▸ WRITTEN TASK:
Write the next part of the patent application text on wipes dispensers, starting after its final sentence.

▸ SELECTION:
____________________
Patent Application
20140374435
There are a variety of storing and dispensing containers in the market, particularly those for storing and dispensing wipe-type products. Wipe-type products or wipes have been made from a variety of materials which can be dry or wet when used. Wet wipes can be moistened with a variety of suitable wiping solutions. Typically, wet wipes have been stacked in a container in either a folded or unfolded configuration. For example, containers of wet wipes have been available wherein each of the wet wipes stacked in the container has been arranged in a folded configuration such as a c-folded, z-folded or quarter-folded configuration as are well known to those skilled in the art. Sometimes each folded wet wipe is interfolded with the wet wipes immediately above and below it in the stack of wipes. In an alternative configuration, the wet wipes have been placed in a container in the form of a continuous web of material that includes perforations adapted to allow for separation of individual wet wipes from the web upon the application of a pulling force. Such wet wipes have been used for baby wipes, hand wipes, personal care wipes, household cleaning wipes, industrial wipes and the like.
Conventional wipes dispensers may be classified into two categories: (1) relatively stiff, durable tubs that are relatively large, are designed to be refilled, and that do not change in volume as wipes are removed; and (2) rigid “flip-top” packages that are made of highly flexible, plastic film material and that shrink in volume as wipes are removed, but that are not refillable. What is needed in the art is a wipes dispenser that in particular embodiments does not possess the enormity and resistance of common baby wipes “tubs”; is refillable; that shrinks in volume as wipes are removed; and dispenses wipes efficiently.
____________________
▸ GIVEN INFORMATION:
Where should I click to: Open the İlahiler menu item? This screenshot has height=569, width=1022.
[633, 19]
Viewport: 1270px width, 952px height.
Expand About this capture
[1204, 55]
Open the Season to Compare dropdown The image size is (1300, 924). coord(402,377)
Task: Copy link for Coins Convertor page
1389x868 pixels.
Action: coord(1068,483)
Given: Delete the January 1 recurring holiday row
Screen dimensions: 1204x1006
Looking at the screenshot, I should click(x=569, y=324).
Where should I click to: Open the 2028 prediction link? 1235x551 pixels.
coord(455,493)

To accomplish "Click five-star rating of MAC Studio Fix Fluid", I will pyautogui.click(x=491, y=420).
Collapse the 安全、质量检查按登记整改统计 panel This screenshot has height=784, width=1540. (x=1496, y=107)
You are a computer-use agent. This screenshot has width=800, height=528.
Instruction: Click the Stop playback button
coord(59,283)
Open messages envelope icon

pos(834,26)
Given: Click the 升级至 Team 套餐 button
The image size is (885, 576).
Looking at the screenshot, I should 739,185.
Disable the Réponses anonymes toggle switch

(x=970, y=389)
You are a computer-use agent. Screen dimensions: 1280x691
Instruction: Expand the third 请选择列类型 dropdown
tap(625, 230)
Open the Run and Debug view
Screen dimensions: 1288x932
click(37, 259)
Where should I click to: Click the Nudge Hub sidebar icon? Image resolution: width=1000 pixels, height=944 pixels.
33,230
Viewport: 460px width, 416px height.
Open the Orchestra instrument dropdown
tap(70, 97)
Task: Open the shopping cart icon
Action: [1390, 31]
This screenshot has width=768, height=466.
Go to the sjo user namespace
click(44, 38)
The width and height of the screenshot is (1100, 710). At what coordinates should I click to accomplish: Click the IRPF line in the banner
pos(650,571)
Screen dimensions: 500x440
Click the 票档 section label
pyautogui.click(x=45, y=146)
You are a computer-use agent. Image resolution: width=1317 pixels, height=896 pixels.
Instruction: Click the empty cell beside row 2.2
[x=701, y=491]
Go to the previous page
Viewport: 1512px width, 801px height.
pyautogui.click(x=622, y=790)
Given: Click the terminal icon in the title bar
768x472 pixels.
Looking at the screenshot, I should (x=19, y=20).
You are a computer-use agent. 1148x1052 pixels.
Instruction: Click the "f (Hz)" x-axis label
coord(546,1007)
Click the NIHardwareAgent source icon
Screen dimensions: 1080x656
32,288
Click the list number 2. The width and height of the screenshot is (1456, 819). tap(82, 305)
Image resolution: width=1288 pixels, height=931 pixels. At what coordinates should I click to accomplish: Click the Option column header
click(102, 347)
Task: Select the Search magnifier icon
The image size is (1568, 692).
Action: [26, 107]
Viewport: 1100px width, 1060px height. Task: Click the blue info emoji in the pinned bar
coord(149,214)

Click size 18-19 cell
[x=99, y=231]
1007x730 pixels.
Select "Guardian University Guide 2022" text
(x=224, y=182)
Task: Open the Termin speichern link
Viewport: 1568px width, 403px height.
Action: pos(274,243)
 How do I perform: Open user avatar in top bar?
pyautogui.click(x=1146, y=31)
____________________
▸ TASK OUTPUT:
In one embodiment of the invention, the refillable dispenser for pre-moistened wipes defines a length dimension and a width dimension. The dispenser includes a flexible pouch having a top and a bottom spaced apart in the width dimension. The bottom terminates at a bottom edge. The pouch has a front wall, a back wall, and an interior space between the front wall and the back wall. The dispenser includes a dispensing opening formed in the front wall. The dispensing opening has a dispensing opening width that extends in the width dimension, and the dispensing opening defines a midpoint along its width. The dispenser further includes a movable cover adapted to cover the dispensing opening. The dispenser includes a seam that extends generally in the length dimension and that is disposed generally at the pouch top. The seam can be opened to an open position and resealed to a closed position to connect the front wall to the back wall. The open position is configured to define a refill opening. The seam defines a seam inner edge and a seam outer edge. The midpoint of the dispensing opening is disposed closer to the bottom edge than to the seam inner edge.
In particular embodiments, the dispenser further includes a stack of pre-moistened wipes. The wipes define a stack width that extends in the width dimension. The interior space defines an interior space width that extends from the seam inner edge to the bottom edge. The stack width is X% of the interior space width, wherein X is at most 90. The midpoint of the dispensing opening is disposed closer to the bottom edge than to the seam inner edge by an amount of approximately (100-x)% of the interior space width.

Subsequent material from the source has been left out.